Poème La rose de l’absent

Le beau chevalier était à la guerre…
Le beau chevalier avait dit adieu
A sa dame aimée, Anne de Beaucaire
Aux yeux plus profonds que le grand ciel bleu.

Le beau chevalier, à genoux près d’elle,
Avait soupiré, lui baisant la main :
 » Je suis tout à vous ! soyez-moi fidèle ;
A bientôt !… je vais me mettre en chemin.  »

Anne répondit avec un sourire :
 » Toujours, sur le Christ ! je vous aimerai,
Emportez mon coeur ! allez, mon beau sire,
Il vous appartient tant que je vivrai.  »

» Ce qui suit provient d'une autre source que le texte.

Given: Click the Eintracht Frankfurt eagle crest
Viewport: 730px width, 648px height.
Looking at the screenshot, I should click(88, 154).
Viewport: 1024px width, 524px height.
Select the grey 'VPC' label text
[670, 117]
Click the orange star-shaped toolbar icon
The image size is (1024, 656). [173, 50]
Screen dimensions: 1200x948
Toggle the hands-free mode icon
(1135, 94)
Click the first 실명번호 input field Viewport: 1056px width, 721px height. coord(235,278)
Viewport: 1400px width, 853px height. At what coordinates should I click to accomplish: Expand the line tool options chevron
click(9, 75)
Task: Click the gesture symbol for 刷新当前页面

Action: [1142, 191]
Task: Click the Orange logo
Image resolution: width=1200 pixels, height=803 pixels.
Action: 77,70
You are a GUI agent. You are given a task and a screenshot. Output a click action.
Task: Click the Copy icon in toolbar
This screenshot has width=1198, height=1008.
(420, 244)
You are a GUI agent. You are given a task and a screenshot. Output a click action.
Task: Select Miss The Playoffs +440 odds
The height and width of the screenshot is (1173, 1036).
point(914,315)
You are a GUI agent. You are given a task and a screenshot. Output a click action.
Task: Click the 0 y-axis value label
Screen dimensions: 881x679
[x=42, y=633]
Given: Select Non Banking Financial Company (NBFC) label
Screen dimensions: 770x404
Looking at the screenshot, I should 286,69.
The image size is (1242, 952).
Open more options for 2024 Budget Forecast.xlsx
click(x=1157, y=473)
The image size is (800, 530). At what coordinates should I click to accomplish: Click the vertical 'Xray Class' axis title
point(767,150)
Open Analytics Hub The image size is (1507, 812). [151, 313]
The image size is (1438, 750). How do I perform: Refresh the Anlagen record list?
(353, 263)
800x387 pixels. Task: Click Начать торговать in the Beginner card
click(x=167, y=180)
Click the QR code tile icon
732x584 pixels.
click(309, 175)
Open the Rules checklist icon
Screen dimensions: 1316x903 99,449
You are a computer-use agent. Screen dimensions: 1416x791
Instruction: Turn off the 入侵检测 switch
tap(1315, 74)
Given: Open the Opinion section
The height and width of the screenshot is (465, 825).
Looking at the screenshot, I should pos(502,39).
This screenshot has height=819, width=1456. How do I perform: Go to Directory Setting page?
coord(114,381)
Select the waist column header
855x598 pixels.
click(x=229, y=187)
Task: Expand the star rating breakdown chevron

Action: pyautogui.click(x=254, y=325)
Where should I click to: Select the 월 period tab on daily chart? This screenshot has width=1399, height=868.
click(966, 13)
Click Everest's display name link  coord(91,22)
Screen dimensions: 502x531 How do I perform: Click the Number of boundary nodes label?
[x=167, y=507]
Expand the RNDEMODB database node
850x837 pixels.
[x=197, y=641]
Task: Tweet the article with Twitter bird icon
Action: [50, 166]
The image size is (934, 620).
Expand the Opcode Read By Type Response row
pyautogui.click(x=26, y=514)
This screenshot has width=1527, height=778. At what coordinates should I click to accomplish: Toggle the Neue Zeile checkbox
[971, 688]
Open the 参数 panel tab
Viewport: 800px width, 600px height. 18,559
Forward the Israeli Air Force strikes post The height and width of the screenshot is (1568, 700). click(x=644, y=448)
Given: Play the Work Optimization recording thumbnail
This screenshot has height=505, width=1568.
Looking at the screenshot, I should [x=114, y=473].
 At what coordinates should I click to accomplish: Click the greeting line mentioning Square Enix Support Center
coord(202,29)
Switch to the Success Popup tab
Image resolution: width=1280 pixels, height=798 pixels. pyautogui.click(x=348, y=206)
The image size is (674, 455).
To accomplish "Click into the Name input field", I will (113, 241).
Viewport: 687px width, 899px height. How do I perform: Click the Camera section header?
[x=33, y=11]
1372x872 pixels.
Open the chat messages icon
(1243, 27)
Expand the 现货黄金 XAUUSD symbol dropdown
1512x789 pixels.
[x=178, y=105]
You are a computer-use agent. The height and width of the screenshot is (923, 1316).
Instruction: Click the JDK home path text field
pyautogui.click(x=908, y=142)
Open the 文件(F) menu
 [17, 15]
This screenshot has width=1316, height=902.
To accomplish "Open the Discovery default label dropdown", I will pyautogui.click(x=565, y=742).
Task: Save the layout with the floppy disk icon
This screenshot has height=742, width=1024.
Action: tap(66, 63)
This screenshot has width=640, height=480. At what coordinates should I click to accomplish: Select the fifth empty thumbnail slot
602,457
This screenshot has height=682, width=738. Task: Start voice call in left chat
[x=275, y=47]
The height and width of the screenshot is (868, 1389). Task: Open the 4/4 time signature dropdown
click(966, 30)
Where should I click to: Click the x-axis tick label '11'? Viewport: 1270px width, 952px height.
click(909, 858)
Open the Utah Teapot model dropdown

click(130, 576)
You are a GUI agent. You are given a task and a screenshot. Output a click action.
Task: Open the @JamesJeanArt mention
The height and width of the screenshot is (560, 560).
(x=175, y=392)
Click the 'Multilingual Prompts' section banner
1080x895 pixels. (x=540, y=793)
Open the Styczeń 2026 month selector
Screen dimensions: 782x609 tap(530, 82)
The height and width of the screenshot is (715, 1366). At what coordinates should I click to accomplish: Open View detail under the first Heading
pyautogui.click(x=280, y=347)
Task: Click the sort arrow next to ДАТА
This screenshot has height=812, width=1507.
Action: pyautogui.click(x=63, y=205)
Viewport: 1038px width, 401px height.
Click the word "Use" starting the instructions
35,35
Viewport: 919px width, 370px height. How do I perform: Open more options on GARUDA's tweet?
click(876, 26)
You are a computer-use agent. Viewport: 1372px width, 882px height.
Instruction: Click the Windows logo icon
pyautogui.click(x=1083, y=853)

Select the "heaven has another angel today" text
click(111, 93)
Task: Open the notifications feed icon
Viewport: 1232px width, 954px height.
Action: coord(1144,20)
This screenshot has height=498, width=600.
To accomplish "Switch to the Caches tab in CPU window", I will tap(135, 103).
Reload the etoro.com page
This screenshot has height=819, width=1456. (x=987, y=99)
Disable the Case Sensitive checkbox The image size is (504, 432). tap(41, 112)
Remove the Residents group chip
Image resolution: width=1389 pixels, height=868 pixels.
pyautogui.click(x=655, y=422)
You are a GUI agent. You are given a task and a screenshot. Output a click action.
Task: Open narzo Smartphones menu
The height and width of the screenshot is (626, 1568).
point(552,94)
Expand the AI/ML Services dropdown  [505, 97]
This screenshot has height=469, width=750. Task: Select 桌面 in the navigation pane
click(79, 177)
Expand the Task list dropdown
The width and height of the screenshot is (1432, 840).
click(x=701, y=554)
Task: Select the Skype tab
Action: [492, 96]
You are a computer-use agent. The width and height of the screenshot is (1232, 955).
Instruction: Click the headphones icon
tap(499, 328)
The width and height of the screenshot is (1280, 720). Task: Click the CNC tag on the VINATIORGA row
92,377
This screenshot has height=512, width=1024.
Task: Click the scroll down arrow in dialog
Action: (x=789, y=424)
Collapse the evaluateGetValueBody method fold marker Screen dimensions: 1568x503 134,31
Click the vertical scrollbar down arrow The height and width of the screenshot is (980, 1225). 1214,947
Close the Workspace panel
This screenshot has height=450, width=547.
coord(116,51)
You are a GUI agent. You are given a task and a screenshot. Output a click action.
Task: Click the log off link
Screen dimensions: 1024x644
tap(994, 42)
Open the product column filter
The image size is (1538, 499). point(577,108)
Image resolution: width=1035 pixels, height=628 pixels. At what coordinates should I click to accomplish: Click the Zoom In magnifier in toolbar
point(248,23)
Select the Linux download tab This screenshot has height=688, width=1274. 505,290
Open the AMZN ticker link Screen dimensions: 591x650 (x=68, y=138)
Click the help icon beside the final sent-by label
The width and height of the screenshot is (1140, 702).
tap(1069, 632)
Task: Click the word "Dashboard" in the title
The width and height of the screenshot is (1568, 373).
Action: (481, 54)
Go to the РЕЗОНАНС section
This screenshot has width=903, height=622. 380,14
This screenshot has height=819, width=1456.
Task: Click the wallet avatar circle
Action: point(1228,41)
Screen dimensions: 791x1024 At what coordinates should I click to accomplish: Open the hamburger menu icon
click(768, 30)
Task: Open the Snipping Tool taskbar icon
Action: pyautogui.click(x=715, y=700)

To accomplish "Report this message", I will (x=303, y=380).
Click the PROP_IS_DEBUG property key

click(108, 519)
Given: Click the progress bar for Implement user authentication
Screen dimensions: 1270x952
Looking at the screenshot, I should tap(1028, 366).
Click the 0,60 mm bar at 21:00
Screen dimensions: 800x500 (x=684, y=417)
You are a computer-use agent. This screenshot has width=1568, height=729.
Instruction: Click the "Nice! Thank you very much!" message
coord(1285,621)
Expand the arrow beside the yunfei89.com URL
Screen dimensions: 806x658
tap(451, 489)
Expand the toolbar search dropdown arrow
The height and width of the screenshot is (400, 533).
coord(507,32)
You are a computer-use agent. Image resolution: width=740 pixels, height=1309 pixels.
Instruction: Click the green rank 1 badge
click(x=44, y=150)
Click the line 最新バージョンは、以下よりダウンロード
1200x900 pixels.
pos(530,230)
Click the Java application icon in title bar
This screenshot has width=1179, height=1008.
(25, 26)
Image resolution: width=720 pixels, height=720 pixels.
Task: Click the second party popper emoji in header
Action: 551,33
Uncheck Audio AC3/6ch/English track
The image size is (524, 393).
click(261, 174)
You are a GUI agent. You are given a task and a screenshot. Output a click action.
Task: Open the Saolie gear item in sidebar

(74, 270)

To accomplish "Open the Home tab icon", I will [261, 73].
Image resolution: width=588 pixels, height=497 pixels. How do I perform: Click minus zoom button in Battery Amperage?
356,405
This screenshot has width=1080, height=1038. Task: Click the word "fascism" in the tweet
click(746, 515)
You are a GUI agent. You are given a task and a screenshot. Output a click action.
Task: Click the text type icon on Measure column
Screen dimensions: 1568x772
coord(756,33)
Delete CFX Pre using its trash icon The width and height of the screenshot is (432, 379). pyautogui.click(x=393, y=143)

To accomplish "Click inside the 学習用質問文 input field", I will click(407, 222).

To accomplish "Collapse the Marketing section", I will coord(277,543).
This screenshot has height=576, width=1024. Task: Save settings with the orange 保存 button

Alors, le vaillant, tendant à sa dame
Une rose blanche en gage d’amour,
S’en était allé près de l’oriflamme
De son Suzerain, duc de Rocamour.

Le beau chevalier était à la guerre…
Anne, la perfide aux yeux de velours,
Foulant son naÏf serment de naguère,
Reniait celui qui l’aimait toujours ;

Et, sa blanche main dans les boucles folles
D’un page mignard, elle murmurait
Doucement, tout bas, de tendres paroles
A l’éphèbe blond qui s’abandonnait.

Mais, soudain, voulant respirer la rose
Du fier paladin oublié depuis,
Elle eut peur et vit perler quelque chose
De brillant avec des tons de rubis.

Cela s’étendait en tache rougeâtre
Sur la fleur soyeuse aux pétales blancs
Comme ceux des lis et comme l’albâtre…
La rose échappa de ses doigts tremblants ;

La rose roula tristement par terre…
Une voix alors sortit de son coeur ;
Cette voix était la voix du mystère,
La voix du reproche et de la douleur.

 » Il est mort, méchante, il est mort en brave !
Et songeant à toi, le beau chevalier ;
Son âme est au ciel, chez le bon Dieu grave
Et doux, où jamais tu n’iras veiller ;

Où tu n’iras pas, même une seconde,
Car ta lèvre doit éternellement
Souffrir et brûler, par dans l’autre monde,
Au feu des baisers d’un démon méchant…  »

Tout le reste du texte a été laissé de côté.